TRY IT:
Give the lines below again exactly, starting with the line that holds "Livraison de repas à domicile (777, 199)" and going on through the line that holds "1445 × 2048 (825, 1637)".

DATASET EXCERPTS:
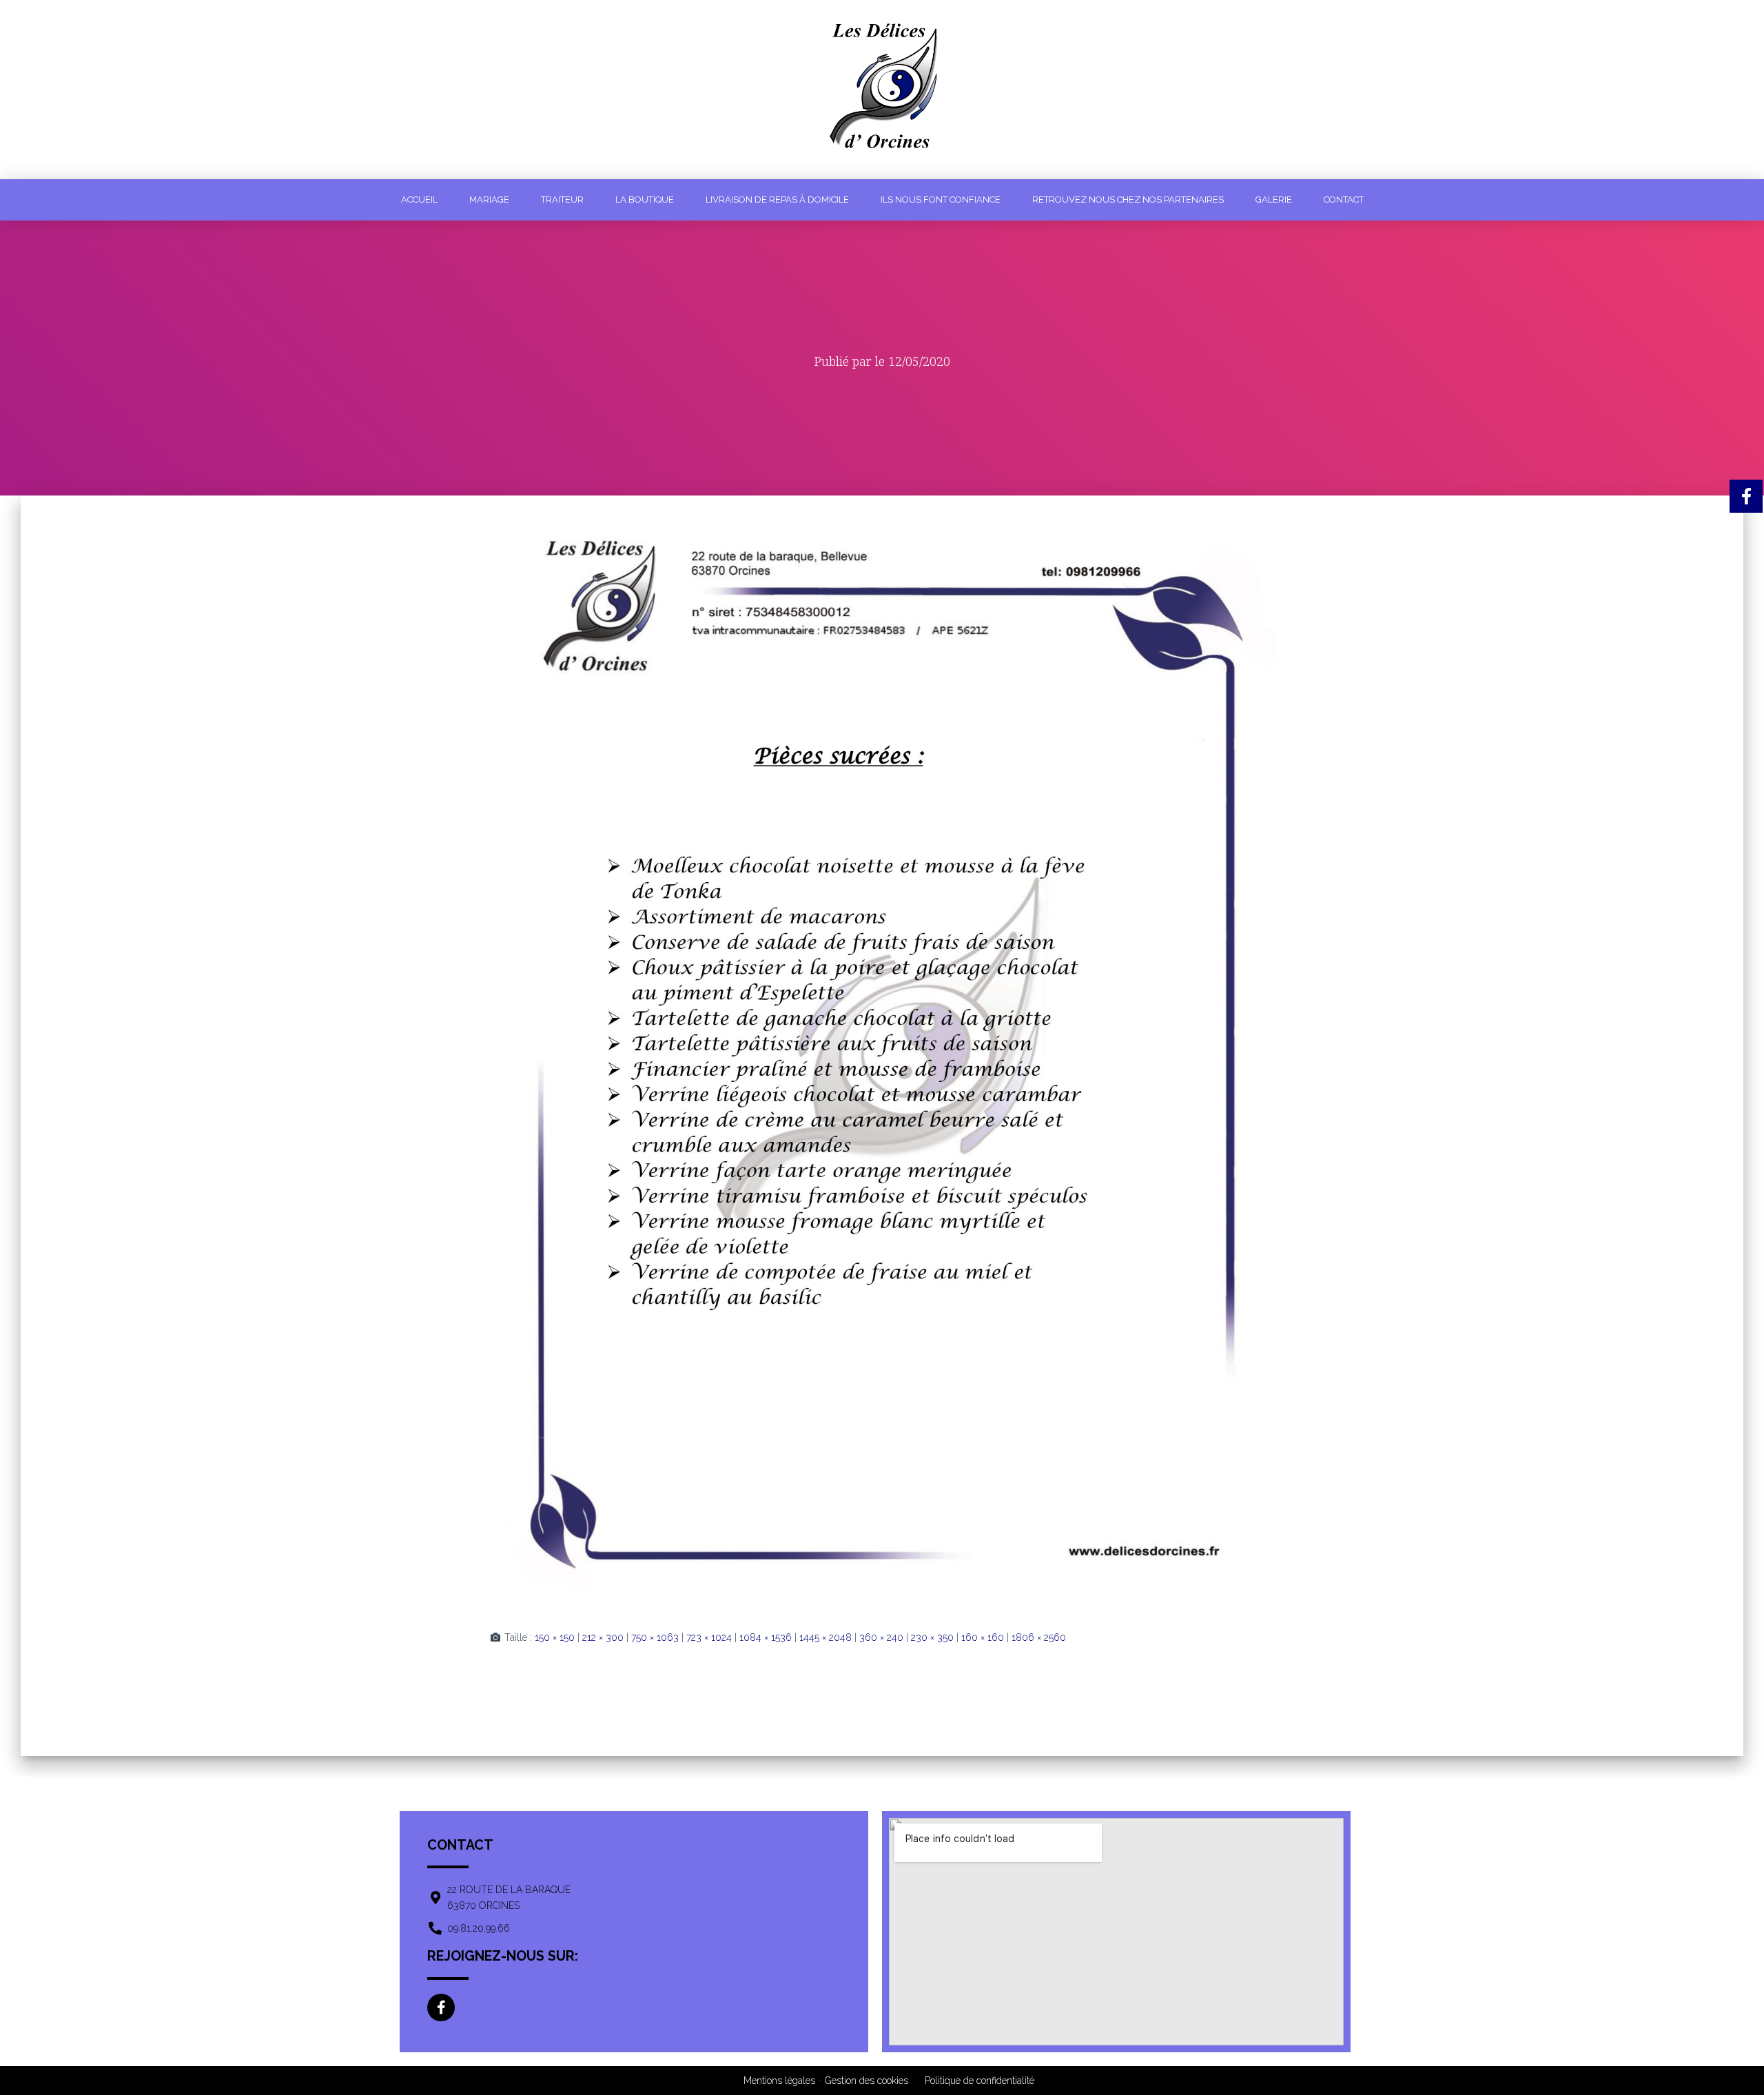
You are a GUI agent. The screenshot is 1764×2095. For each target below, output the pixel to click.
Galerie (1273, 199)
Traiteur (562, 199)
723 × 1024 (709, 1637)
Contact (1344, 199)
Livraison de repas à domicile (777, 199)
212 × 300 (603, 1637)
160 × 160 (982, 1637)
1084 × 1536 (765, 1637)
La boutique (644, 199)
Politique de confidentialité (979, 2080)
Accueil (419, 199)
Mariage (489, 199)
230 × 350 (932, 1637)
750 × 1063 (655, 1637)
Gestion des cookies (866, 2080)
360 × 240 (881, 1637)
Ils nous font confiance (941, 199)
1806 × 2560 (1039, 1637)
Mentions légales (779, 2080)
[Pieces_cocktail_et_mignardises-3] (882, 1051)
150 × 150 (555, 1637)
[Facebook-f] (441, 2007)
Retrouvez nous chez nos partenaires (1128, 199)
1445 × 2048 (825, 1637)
...
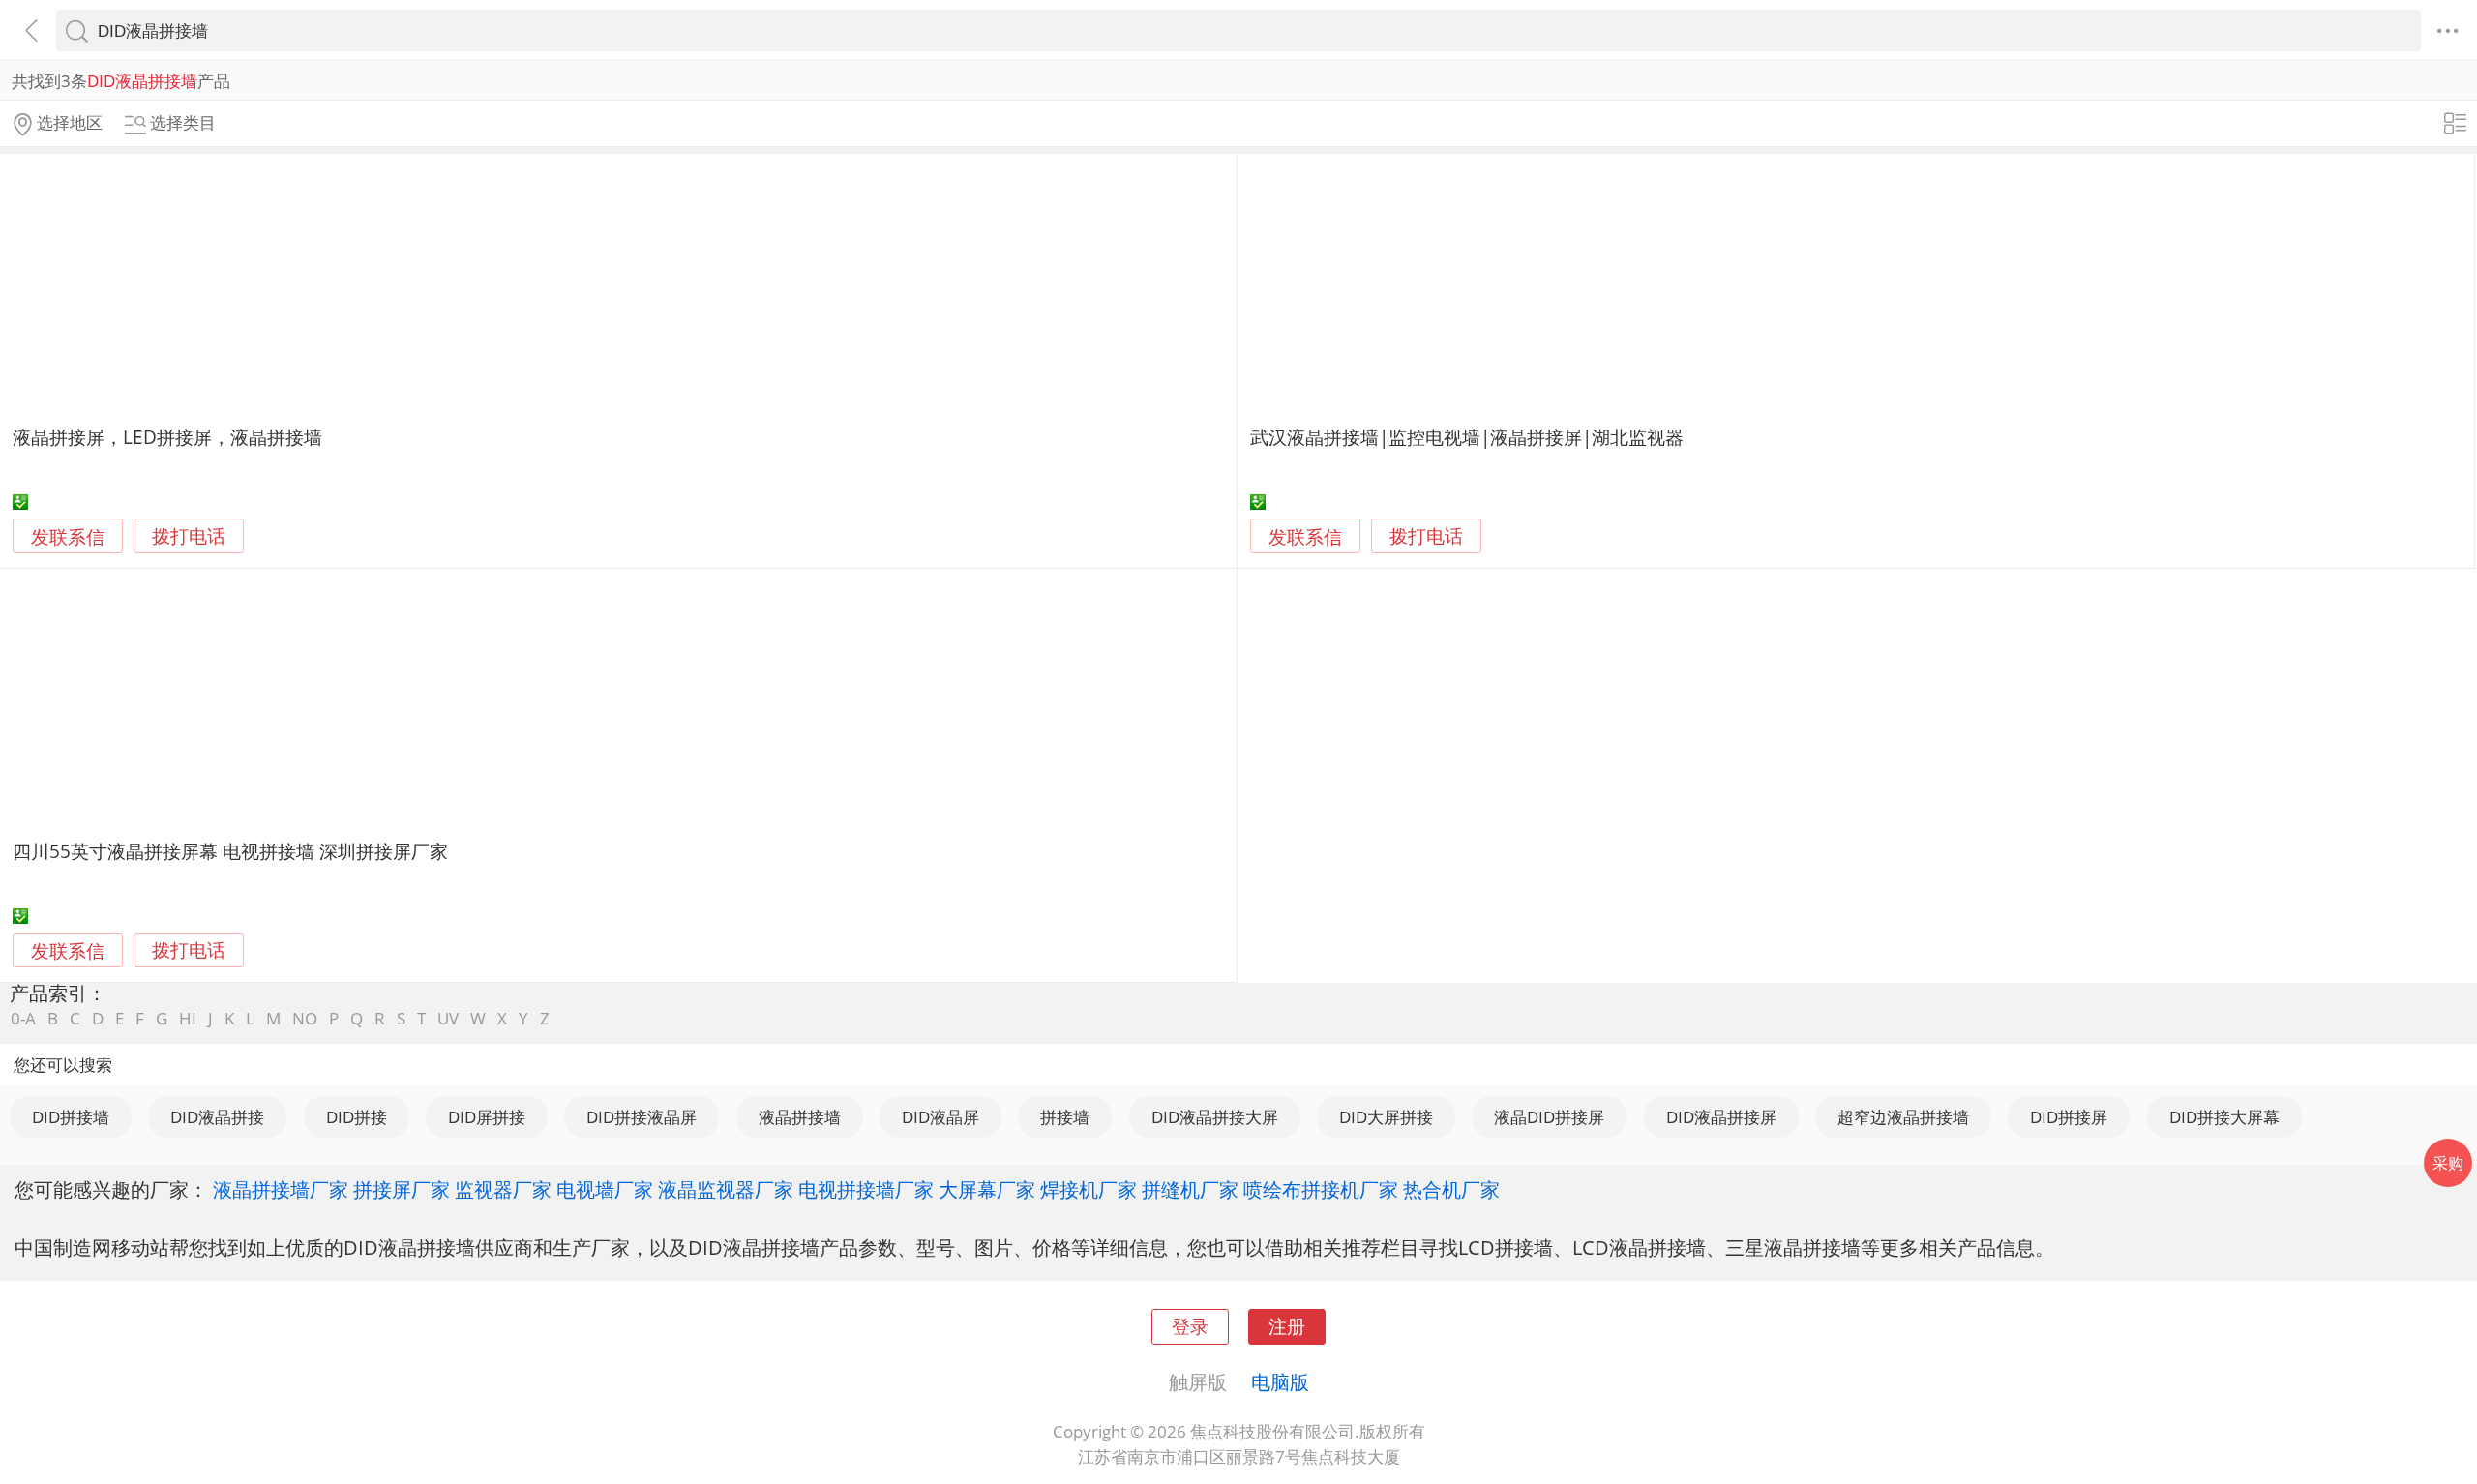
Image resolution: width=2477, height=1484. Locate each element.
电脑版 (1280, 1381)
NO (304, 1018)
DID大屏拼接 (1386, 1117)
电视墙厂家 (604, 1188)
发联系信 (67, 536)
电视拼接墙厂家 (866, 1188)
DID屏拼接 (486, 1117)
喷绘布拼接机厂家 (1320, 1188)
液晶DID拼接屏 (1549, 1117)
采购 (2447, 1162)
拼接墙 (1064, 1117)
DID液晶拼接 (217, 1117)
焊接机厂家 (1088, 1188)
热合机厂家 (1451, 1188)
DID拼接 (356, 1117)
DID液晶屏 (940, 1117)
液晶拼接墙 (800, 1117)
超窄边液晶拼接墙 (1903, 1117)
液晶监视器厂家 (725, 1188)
* * *
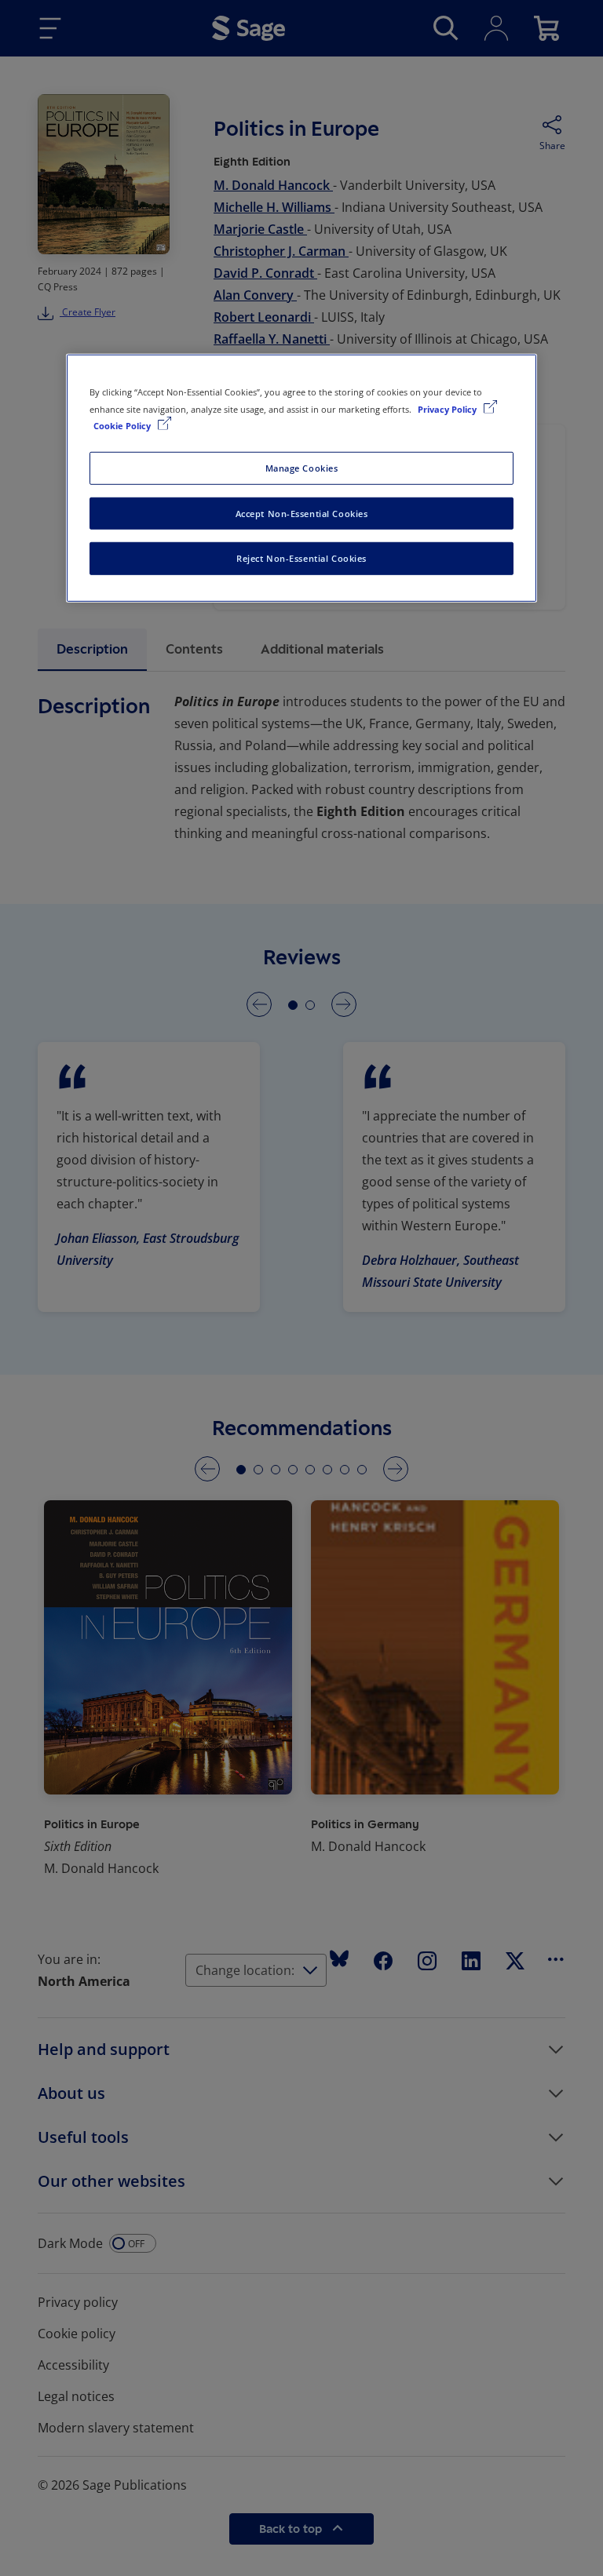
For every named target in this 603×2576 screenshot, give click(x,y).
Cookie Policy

WRITTEN ANSWER:
Livraison de repas à domicile (777, 199)
212 × 300 (603, 1637)
160 × 160 (982, 1637)
1084 × 1536 (765, 1637)
La boutique (644, 199)
Politique de confidentialité (979, 2080)
Accueil (419, 199)
Mariage (489, 199)
230 × 350 (932, 1637)
750 × 1063 (655, 1637)
Gestion des cookies (866, 2080)
360 × 240 (881, 1637)
Ils nous font confiance (941, 199)
1806 × 2560 (1039, 1637)
Mentions légales (779, 2080)
[Pieces_cocktail_et_mignardises-3] (882, 1051)
150 × 150 (555, 1637)
[Facebook-f] (441, 2007)
Retrouvez nous chez nos partenaires (1128, 199)
1445 × 2048 (825, 1637)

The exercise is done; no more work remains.